“Ninin noi stari al sol che ‘t sen già pù ner d’un Dubat”
“Eh?”
“Mio giovine virgulto, se continui con questa reiterata esposizione ai raggi solari diventerai talmente nero da essere assimilabile a qualche selvaggia popolazione dell’Africa come i Dubat o gli Zulù”
Vado a controllarmi allo specchio, cosa che nell’ultimo mese non ho fatto spesso, e mi trovo davanti un selvaggio.
I capelli vanno in tutte le direzioni anche se li ho un po’ accorciati davanti agli occhi per evitare l’effetto alga davanti alla maschera durante le immersioni, ho un filo di barba sul mento che settimanalmente rado con il rasoio del babbo tagliandomi sistematicamente e sono ingrossato grazie al lavoro e alle cure di Giulio.
Però il babbo esagera, sono nero ma non come un Dubat.
Ho il colore di Babinga.
Babinga è il bagnino ad interim del mio bagno.
I bagnini di Marina sono figure mitiche, giovani energumeni che compaiono solo d’estate, in grado di mettere a posto la spiaggia, salvare un bagnante, sgridare i bimbi che giocano a pallone e trombarsi le Parmigiane in cabina il tutto contemporaneamente.
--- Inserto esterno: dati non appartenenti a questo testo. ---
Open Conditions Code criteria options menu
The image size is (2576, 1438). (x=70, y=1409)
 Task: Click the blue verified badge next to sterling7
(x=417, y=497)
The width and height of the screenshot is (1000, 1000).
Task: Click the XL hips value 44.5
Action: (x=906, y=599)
Nell’edizione dei Giochi senza frontiere tenutasi sulla spiaggia una squadra composta da soli bagnini ha stabilito il record di punti assoluto, li abbiamo fatti a pezzi vincendo tutte le prove, compreso il Fil Rouge.
Il mio bagno è l’unico ad avere un bagnino debosciato, tanto ci pensano Babinga e la sua banda.
Sono giovani studenti universitari che sonnecchiano sulle sdraio guardando tette e culi, poi verso il tramonto mettono in piedi spettacoli vari.
Gare di salto in alto nell’acqua, salti mortali, selvagge partite di pallone sulla battigia, gare di velocità e di resistenza, tuffi, piramidi umane, un Circo molto apprezzato da tutti.
E se affoga qualcuno parte Babinga, scuro color cioccolato,con un sorriso simpaticissimo ed i capelli neri ricci, se ne fotte del pattino lui, e riporta lo sfigato a riva a nuoto, poi riprende a giocare a frisbee.
Di tutta la banda il più rispettato è il Puma.
E’ un tipo strano che tutti trattano con deferenza, d’altra parte con quel soprannome non potrebbe essere altrimenti, solo che non coincide propriamente con il suo aspetto fisico.
E’ grasso e flaccido, bianco di incarnato e sta sempre all’ombra, non è nemmeno tanto alto e porta un capellino da marinaretto con sotto dei RayBan a specchio.
Babinga gli porta un gelato all’ora e lui ghigna contento, non l’ho mai sentito parlare.
L’ho osservato a lungo aspettando quel guizzo felino che sicuramente quel corpo strano gli concede, quella furia selvaggia che le sue braccia magre sanno scatenare, quel ruggito che la sua gola muta è in grado di emettere.
Nulla.
Con immenso rispetto mi sono avvicinato a Babinga e gli ho chiesto lumi:
“Il Puma è un genio, se non ci fosse lui a passarci i compiti col cazzo che riusciremo a passare gli esami all’università. Gli voglio bene al mio Pumaccio”
Pumaccio significa guanciale in dialetto.